Collected data:
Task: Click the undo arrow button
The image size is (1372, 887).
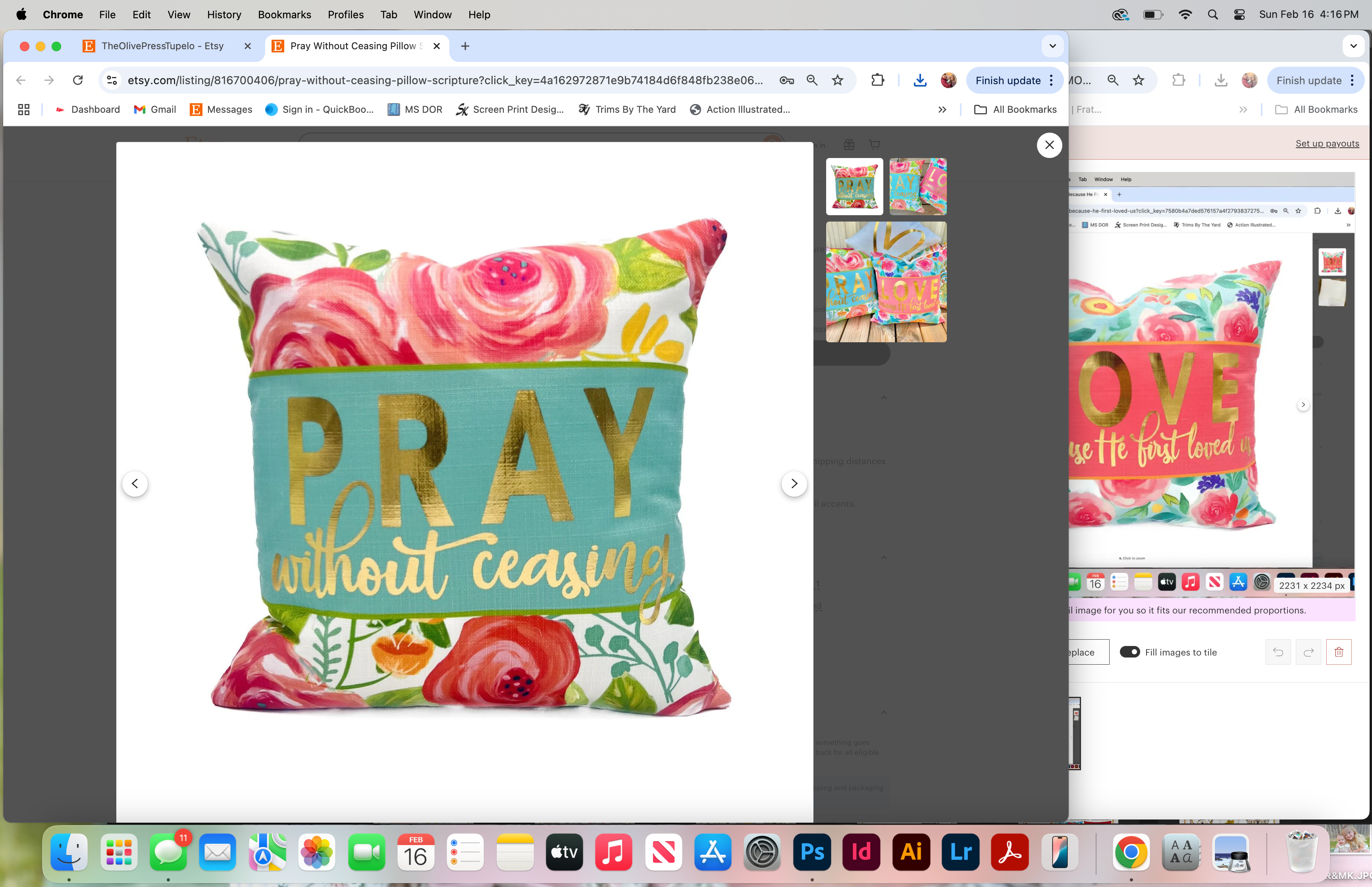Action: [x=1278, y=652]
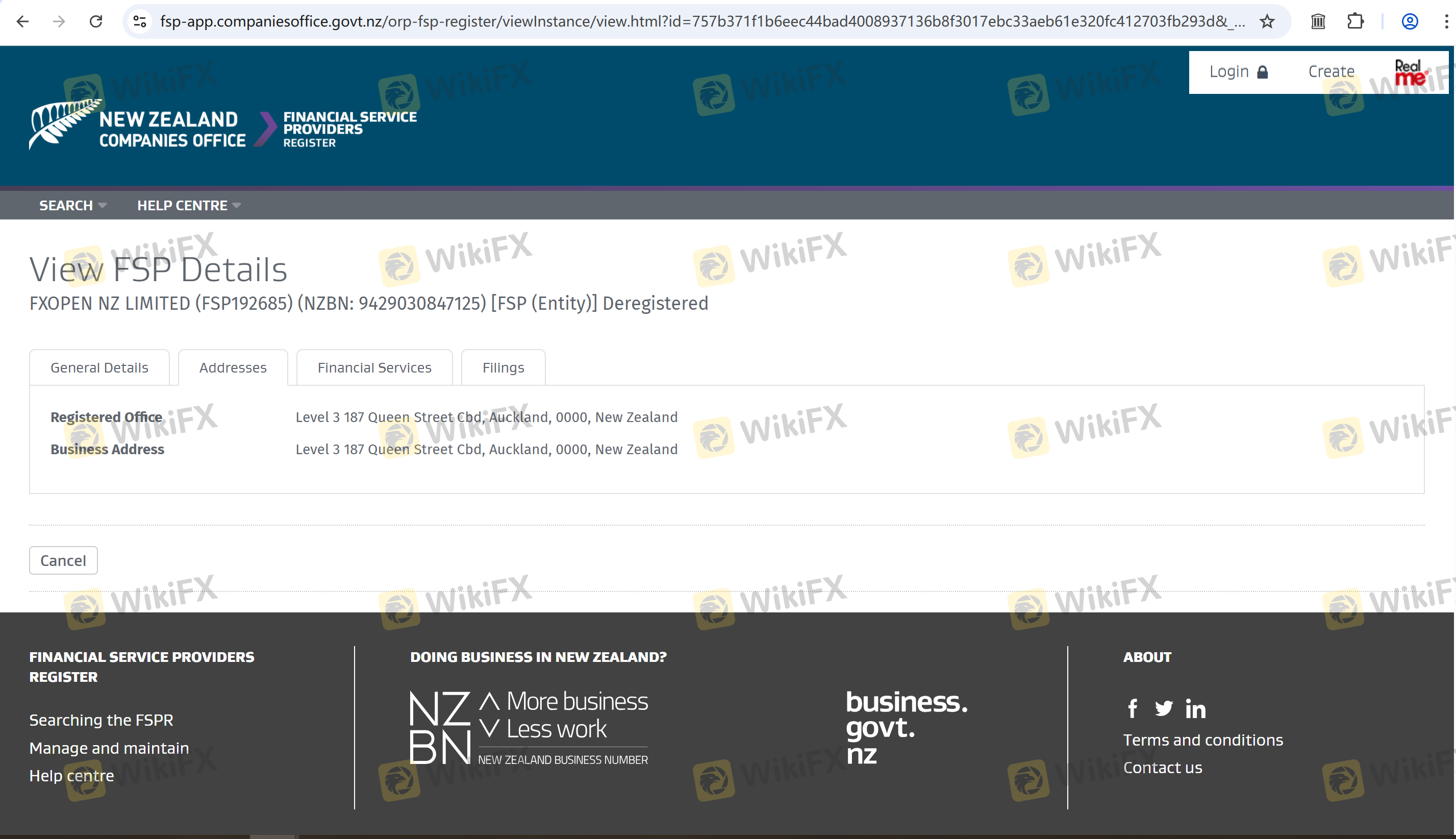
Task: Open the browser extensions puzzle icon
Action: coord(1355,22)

Work required |
Make a word-for-word copy of the entries, without any pictures.

Completed exercise |
Task: Click the undo arrow button
The image size is (1372, 887).
Action: [x=1278, y=652]
Task: Open the browser extensions puzzle icon
Action: coord(1355,22)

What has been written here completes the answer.